Но вернёмся к Эндрю. Отбывший 12 месяцев в одиночной камере, он заметно порастерял харизму. Зато его адвокаты наконец получили возможность обжаловать приговор — и вчера состоялись первые слушания. Позиция защиты такова: то, что совершил Арнхаймер, не только не может считаться уголовным преступлением, но даже не тянет на проступок, заслуживающей внимания суда! Ведь он всего лишь обращался к публичному сайту и ничего не ломал (разве можно назвать взломом смену символов в URL? Да тогда каждого второго сетянина надо под суд отдавать!). Наконец, данные, которые он «украл», не были никак защищены, то есть их мог посмотреть всякий, вооружившись веб-браузером и здоровым любопытством!
Первая и естественная реакция на это — сочувствие. Тем более со стороны айтишников. Так что из десятков тысяч статей, посвящённых Weev'у за полтора года, едва ли отыщется хоть дюжина недоброжелательных к нему. В конце концов, у него не было даже намерения наживаться на проблеме AT&T! Он не требовал выкупа, не шантажировал клиентов, информацию о которых похитил, ничего не портил. И если даже что-то со «взлома» поимел, то не деньгами, а славой (результаты своего ммм... эксперимента немедленно обнародовал через сторонний сайт). Впрочем, понимающий человек усмотрит тут лукавство: если следовать этой логике, придётся признать, что взломщиков на интернет-просторах вообще не существует! Ведь почти любой взлом веб-сервера можно выполнить именно подстановкой символов в строку URL. Но это не главный и не самый страшный парадокс в деле Арнхаймера.
Самое страшное — в смысловой коллизии, возникающей при попытке оценить правомерность махинаций с адресной строкой. Совершил ли Эндрю Арнхаймер социально опасное деяние, когда подменял символы в URL? Здравый смысл тут пасует, ибо у цивилизации пока недостаточно опыта, чтобы однозначно сказать, хорошо это или плохо, опасно или нет. Но ведь можно провести аналогию со старым, «аналоговым» миром, верно? И сторона защиты, и сторона обвинения поступили именно так — и пришли к диаметрально противоположным выводам!

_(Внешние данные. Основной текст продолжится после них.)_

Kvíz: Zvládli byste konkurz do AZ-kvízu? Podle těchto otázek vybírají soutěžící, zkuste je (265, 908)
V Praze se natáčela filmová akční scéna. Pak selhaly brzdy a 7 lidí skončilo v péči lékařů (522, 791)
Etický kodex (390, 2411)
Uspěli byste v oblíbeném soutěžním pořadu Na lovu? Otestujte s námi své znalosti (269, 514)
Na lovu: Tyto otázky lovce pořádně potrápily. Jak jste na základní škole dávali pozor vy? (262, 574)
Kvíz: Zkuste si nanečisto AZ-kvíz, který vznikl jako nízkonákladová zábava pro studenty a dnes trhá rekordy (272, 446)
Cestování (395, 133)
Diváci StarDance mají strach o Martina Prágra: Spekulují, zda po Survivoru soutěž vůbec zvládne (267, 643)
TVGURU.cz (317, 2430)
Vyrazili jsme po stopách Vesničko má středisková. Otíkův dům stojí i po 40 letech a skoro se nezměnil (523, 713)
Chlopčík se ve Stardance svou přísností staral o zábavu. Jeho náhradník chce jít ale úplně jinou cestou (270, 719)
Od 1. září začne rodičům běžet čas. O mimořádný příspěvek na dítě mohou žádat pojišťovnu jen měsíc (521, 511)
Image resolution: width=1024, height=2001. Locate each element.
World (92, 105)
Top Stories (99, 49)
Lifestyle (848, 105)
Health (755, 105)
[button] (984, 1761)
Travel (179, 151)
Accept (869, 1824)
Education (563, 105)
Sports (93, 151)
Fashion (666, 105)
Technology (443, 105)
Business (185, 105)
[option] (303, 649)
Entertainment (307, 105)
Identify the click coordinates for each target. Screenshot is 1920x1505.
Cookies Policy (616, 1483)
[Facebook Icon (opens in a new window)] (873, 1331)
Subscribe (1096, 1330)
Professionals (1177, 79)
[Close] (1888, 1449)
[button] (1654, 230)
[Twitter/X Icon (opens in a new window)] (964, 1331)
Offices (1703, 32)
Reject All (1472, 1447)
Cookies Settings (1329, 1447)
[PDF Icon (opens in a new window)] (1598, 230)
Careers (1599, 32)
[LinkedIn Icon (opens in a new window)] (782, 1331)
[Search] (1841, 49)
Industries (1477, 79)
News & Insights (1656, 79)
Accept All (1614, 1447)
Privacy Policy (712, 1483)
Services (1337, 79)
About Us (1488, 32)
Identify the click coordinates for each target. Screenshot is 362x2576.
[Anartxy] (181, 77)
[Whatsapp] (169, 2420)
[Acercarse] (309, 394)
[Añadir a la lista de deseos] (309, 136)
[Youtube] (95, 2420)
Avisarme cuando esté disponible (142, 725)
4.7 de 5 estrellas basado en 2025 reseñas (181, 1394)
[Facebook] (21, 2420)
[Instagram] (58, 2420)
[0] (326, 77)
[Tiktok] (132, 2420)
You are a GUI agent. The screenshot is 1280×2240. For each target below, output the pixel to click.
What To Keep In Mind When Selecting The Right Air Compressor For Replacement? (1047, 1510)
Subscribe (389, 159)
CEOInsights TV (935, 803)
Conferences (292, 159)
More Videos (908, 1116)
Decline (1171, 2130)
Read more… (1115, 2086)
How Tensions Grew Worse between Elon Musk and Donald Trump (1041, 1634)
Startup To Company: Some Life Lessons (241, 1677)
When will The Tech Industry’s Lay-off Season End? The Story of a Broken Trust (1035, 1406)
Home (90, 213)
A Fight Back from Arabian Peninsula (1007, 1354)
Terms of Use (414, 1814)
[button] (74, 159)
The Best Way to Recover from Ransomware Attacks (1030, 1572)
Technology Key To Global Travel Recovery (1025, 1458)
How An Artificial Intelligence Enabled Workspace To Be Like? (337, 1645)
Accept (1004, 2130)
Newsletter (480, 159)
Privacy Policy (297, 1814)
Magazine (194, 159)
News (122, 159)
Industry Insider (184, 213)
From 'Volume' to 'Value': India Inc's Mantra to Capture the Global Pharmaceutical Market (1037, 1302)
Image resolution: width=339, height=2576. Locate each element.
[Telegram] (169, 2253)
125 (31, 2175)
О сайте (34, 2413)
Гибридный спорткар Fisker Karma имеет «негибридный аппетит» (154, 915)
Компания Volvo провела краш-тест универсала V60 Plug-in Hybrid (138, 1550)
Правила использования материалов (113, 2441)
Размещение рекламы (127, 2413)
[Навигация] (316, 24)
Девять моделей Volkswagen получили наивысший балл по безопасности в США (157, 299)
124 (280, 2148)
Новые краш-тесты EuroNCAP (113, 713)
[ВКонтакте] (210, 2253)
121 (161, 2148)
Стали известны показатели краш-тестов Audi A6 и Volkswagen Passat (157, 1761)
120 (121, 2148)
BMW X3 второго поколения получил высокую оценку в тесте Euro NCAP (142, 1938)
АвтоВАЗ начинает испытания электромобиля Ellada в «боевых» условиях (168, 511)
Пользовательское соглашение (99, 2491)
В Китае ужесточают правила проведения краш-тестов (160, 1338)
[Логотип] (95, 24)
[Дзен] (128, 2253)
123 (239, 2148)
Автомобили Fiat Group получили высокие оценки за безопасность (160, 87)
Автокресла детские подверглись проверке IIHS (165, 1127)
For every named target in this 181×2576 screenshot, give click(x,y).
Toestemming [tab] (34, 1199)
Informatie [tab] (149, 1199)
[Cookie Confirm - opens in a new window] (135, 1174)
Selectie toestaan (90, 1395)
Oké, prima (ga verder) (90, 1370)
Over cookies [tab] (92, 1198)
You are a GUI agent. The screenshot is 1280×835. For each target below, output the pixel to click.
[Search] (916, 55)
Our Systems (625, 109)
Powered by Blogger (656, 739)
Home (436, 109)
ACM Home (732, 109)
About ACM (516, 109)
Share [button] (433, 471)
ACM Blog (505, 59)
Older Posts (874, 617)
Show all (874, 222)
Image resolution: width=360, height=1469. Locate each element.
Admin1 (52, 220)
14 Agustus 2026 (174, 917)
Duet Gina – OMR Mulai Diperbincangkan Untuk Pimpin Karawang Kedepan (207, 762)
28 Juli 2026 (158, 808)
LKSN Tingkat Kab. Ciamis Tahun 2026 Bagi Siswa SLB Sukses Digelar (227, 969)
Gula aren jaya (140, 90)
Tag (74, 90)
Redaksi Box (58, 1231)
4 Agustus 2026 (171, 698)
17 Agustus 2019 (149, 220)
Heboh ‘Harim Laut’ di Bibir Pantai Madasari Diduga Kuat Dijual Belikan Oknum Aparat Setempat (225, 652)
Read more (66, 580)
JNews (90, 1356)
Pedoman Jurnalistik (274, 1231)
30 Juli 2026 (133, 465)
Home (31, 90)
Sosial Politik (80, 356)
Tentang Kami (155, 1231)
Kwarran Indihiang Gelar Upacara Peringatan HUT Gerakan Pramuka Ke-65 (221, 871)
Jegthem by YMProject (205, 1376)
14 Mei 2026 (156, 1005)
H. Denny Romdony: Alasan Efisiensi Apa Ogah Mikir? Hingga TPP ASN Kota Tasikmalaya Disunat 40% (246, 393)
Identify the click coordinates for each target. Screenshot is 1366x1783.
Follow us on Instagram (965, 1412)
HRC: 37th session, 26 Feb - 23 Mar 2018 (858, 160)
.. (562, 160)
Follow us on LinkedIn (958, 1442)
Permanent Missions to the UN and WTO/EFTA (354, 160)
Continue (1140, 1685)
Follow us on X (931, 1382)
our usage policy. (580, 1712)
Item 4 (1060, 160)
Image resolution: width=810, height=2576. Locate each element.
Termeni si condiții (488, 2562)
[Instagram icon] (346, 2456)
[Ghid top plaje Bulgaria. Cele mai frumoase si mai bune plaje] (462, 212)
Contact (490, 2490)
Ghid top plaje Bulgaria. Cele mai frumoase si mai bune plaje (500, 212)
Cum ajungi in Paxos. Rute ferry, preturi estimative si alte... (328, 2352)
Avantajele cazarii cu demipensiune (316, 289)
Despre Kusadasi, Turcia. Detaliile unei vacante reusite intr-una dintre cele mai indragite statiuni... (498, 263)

Давайте представим, что в каком-нибудь людном месте — скажем, в коридоре большого торгового центра — компания X ставит стол и усаживает за него своего сотрудника. Задача этого человека — регистрировать новых клиентов (например, подписывать их на услугу мобильного интернет-доступа). Каждый желающий волен подойти к столу, прочесть выложенные на нём рекламные листки, проконсультироваться с сотрудником, после чего (если пожелает) заполнить анкету и отбыть по своим делам. Но вот вместо того, чтобы хранить заполненные анкеты в запертом ящике, наш герой почему-то просто складывает их на тумбочку под столом — так что стопка анкет для мимо проходящих людей незаметна, но тот, кто про неё знает (например, проследил за хозяином стола), легко может протянуть руку и все анкеты умыкнуть.
Почему сотрудник не прячет анкеты под замок? Мы не знаем. Может быть, так для него удобней. Может быть, он счёл, что информация не представляет интереса для посторонних. Может быть, понадеялся на человеческую порядочность. В любом случае картина одна: мы видим ресурс, открытый для всех желающих, и массив данных, убранный с глаз, но не защищённый от несанкционированного доступа. Так вот: Weev в этой аналогии должен будет подвалить к столу и, делая вид, что собирается подписаться на услуги X, тайком утащить все анкеты.
Аналогия очевидна, но вот выводы из неё — нет. Сторона обвинения считает, что в цифровой реальности справедлива та же оценка, какую мы дали бы человеку, укравшему анкеты с настоящего стола: да, сайт публичный, да, данные не запаролены, но владелец не желал их обнародовать, а потому Weev должен сидеть. Больше того, по данным следствия, чтобы понять, как нужно менять URL, Эндрю и его другу пришлось сильно углубиться в технические нюансы задействованных программных продуктов, то есть, возвращаясь к нашей аналогии, изучить устройство стола. И это тем более подтверждает их вину.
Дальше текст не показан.